[[ MATERIAL SUPPLIED, beginning ]]
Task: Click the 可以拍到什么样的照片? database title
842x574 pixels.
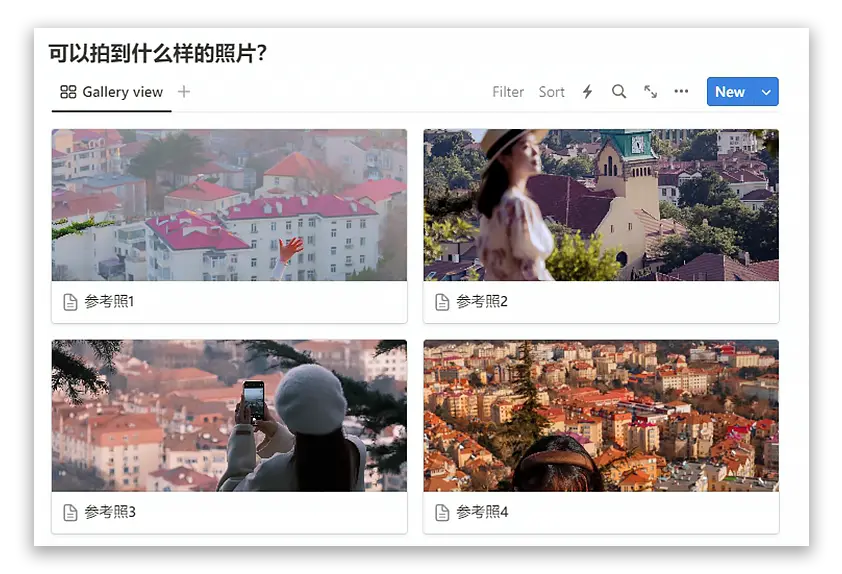Action: (x=158, y=54)
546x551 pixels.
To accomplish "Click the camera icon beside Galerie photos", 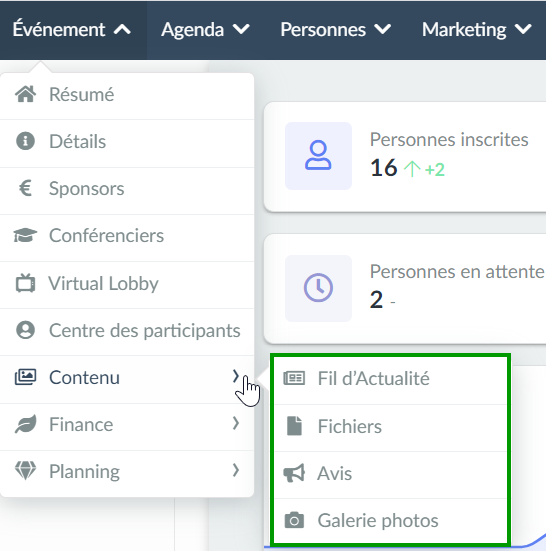I will pyautogui.click(x=294, y=520).
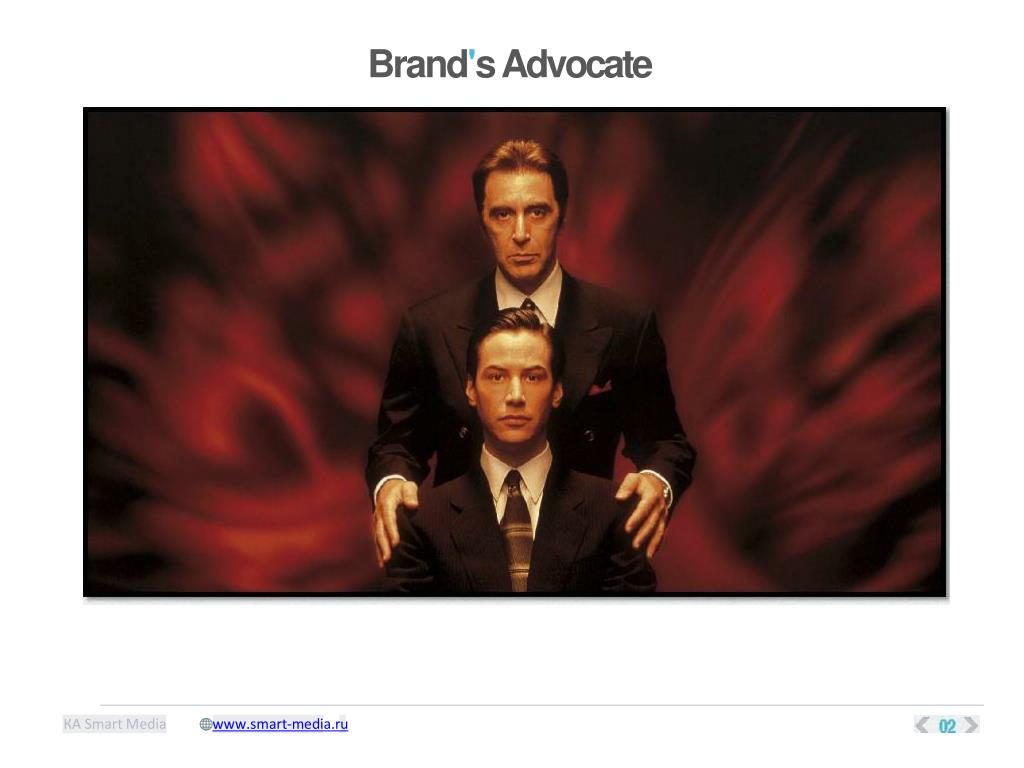Click the red swirling background left of men

tap(229, 353)
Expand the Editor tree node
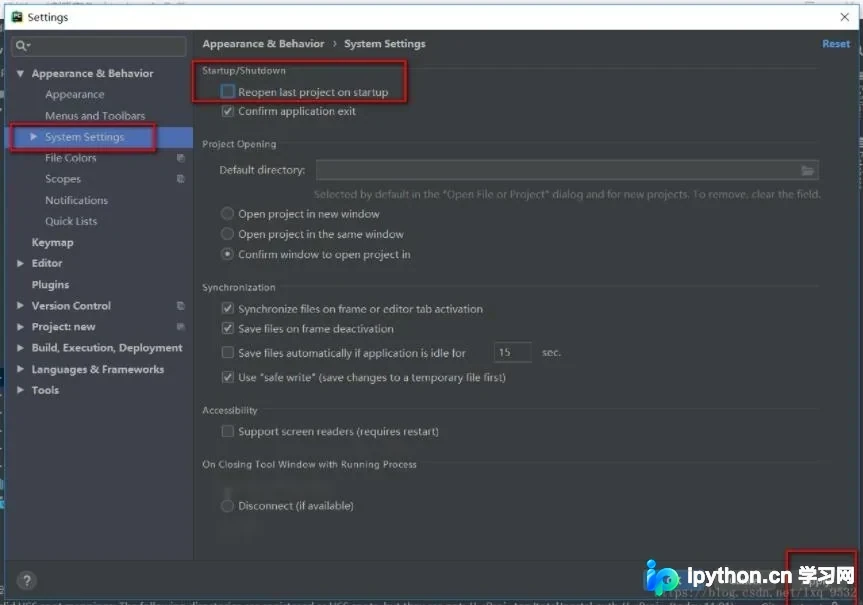863x605 pixels. click(x=20, y=263)
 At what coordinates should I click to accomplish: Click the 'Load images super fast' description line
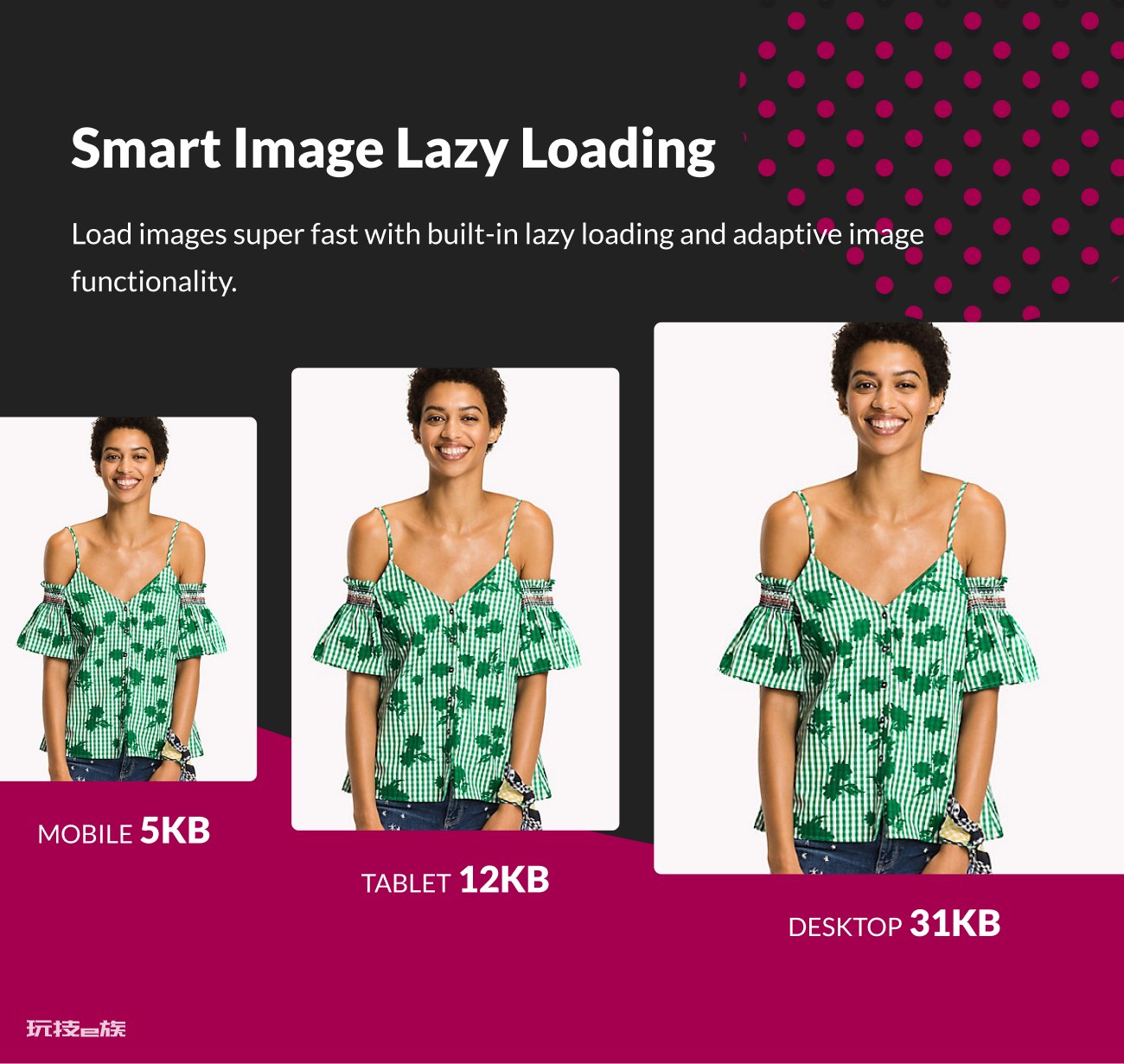[497, 234]
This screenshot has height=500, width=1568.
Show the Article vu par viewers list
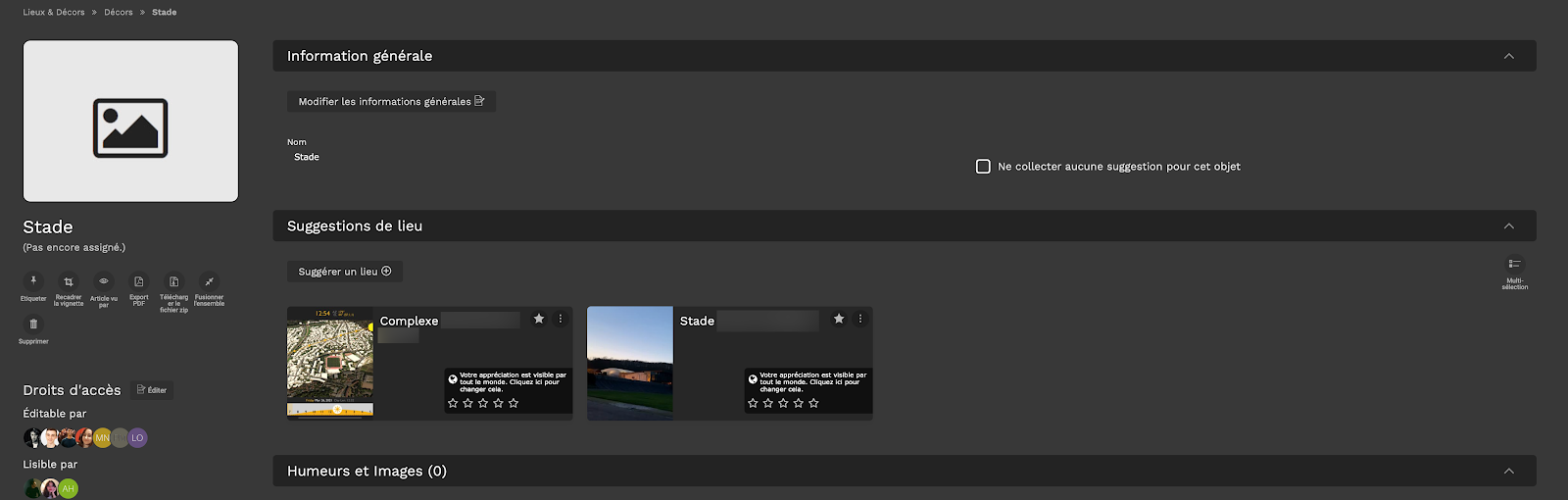[104, 281]
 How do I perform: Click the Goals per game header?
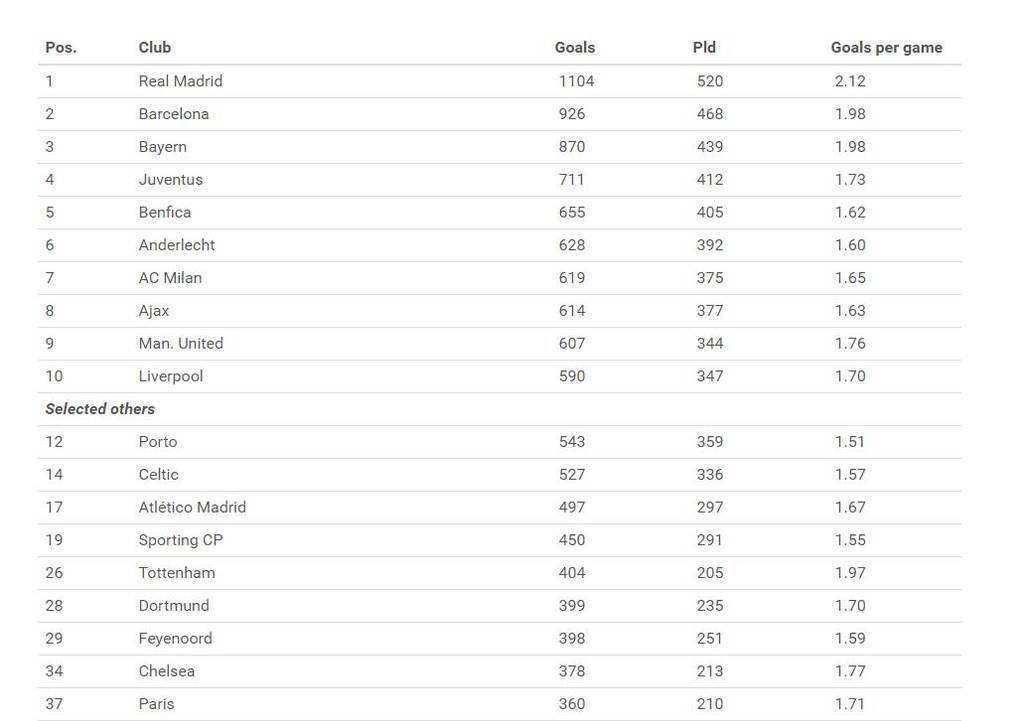[886, 47]
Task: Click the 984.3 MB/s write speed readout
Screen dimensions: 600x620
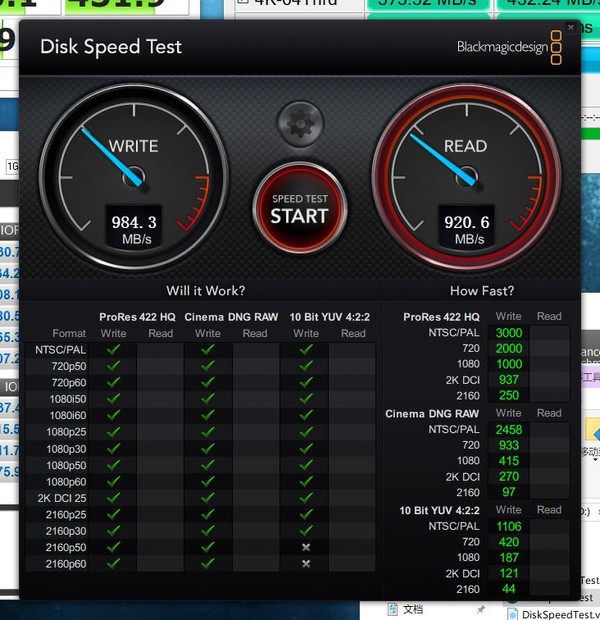Action: 134,229
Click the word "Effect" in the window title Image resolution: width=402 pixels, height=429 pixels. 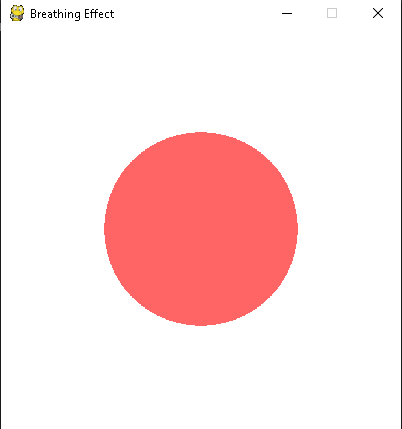pos(99,14)
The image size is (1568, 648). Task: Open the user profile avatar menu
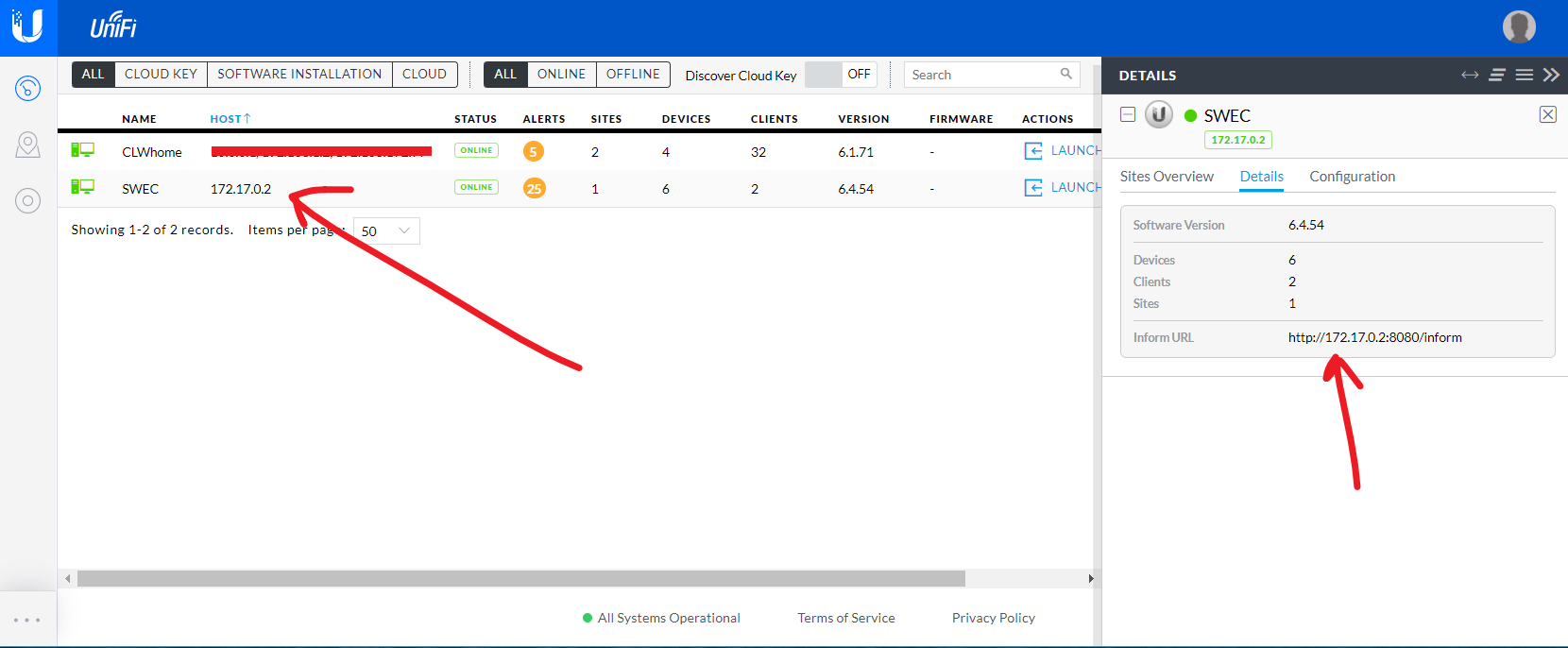click(1519, 26)
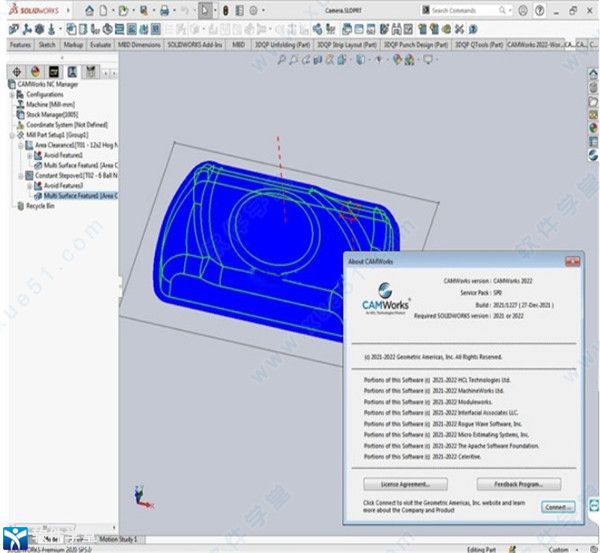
[[ MATERIAL SUPPLIED, end ]]
▶ _WHAT TO PRODUCE_
Starting at the line that contains "The image size", please write out each line through the last line of the data, both ends included, and keep pictures out of the copy.

▶ _ANSWER TO THE PROBLEM_
The image size is (1568, 648). Task: Open the user profile avatar menu
click(1519, 26)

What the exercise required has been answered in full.